The healthcare industry's deployment of information technology systems has fallen short of the expectations projected by the RAND Corporation in 2005. 

In the original report, paid for by companies that included the Cerner Corporation, RAND predicted the rapid adoption of health information technology would save $81 billion annually. The report spurred growth in companies producing electronic health records, and is believed to be a part of what pushed Congress to put billions in federal stimulus money toward EHRs in 2009.

The predictions were overly optimistic, the new study asserts. Over the past seven years, healthcare expenditures have grown $800 billion while technology's impact on healthcare efficiency and safety has been negligible, authors Arthur Kellermann, M.D., and Spencer S. Jones, Ph.D., contend in the January issue of Health Affairs. Neither Kellerman nor Jones was involved with the original report.

In their article, “What it Will Take to Achieve the Unfulfilled Promise of Health IT,” the writers attribute the disappointing performance of health IT to several factors: sluggish adoption of health IT systems; architecture that is neither interoperable nor easy to use; and the failure of healthcare providers and institutions to re-engineer care processes to reap the full benefits of health IT.

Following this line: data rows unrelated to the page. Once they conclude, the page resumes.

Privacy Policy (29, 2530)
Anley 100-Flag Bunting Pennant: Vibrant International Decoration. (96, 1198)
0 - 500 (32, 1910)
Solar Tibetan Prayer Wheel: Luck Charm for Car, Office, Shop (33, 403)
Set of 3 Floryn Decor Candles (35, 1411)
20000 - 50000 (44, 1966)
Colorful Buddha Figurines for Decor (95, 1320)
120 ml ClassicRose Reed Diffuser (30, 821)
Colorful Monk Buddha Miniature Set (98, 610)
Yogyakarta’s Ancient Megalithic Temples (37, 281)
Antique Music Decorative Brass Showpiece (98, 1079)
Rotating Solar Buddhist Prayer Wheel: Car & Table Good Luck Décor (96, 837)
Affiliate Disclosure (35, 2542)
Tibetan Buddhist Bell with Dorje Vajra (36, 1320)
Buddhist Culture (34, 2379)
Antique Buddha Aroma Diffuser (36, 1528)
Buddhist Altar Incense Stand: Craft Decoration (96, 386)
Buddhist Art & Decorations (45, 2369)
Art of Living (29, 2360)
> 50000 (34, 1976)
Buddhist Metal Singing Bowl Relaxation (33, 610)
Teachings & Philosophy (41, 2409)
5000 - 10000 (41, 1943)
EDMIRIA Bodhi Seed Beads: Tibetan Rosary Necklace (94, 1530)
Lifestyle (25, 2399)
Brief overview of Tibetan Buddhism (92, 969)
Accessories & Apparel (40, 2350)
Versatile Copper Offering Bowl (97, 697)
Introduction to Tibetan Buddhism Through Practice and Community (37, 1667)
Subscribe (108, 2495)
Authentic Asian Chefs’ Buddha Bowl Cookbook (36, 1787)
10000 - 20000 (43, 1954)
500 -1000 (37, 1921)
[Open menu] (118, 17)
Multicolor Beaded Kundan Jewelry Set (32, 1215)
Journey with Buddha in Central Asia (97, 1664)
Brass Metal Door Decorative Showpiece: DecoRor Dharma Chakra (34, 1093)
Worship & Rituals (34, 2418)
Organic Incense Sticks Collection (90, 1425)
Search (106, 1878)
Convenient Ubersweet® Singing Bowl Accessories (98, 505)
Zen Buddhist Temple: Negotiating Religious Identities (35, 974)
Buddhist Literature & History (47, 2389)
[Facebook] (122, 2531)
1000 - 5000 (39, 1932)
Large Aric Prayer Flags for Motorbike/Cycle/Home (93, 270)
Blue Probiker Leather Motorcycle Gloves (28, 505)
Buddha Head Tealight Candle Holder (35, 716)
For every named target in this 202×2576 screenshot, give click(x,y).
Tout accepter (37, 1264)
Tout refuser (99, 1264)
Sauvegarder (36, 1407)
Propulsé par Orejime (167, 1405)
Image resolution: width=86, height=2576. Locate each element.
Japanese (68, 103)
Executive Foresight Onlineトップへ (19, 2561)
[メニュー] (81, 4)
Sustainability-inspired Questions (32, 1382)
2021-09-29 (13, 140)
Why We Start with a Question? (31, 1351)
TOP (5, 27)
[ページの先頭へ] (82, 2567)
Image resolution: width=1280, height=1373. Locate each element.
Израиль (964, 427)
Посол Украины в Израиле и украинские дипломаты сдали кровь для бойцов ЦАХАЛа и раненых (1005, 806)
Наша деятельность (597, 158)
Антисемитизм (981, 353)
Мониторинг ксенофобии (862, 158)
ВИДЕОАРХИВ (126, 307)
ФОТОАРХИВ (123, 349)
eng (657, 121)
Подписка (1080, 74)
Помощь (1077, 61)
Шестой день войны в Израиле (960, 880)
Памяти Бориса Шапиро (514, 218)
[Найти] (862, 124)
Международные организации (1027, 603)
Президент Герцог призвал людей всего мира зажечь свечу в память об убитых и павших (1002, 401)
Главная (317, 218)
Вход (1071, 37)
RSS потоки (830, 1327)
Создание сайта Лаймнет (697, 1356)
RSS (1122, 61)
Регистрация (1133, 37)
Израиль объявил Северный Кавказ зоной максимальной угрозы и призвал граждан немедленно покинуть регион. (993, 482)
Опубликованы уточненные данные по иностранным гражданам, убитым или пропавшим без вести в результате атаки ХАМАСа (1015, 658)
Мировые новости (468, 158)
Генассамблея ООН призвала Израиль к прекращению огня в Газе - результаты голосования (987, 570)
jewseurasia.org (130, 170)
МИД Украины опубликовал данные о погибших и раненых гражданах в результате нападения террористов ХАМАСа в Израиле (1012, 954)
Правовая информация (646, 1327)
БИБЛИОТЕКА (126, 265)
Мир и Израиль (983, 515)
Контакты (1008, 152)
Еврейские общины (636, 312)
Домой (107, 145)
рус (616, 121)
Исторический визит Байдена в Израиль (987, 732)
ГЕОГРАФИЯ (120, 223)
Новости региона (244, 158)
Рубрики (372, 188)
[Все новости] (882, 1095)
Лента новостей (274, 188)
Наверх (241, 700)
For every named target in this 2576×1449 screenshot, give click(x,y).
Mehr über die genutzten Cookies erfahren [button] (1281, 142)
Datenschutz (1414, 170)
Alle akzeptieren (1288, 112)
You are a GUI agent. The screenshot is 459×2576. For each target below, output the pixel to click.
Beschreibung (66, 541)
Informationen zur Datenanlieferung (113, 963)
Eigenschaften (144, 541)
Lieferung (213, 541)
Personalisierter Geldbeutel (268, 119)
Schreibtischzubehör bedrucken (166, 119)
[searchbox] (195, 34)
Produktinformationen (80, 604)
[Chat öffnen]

Still, the authors write the original promise of health IT can be met if the systems are redesigned to address these flaws by creating more standardized systems that are easier to use. They should be truly interoperable and afford patients more access to and control over their health data, they recommend. 

Providers must do their part by re-engineering care processes to most effectively take advantage of health IT, the authors write.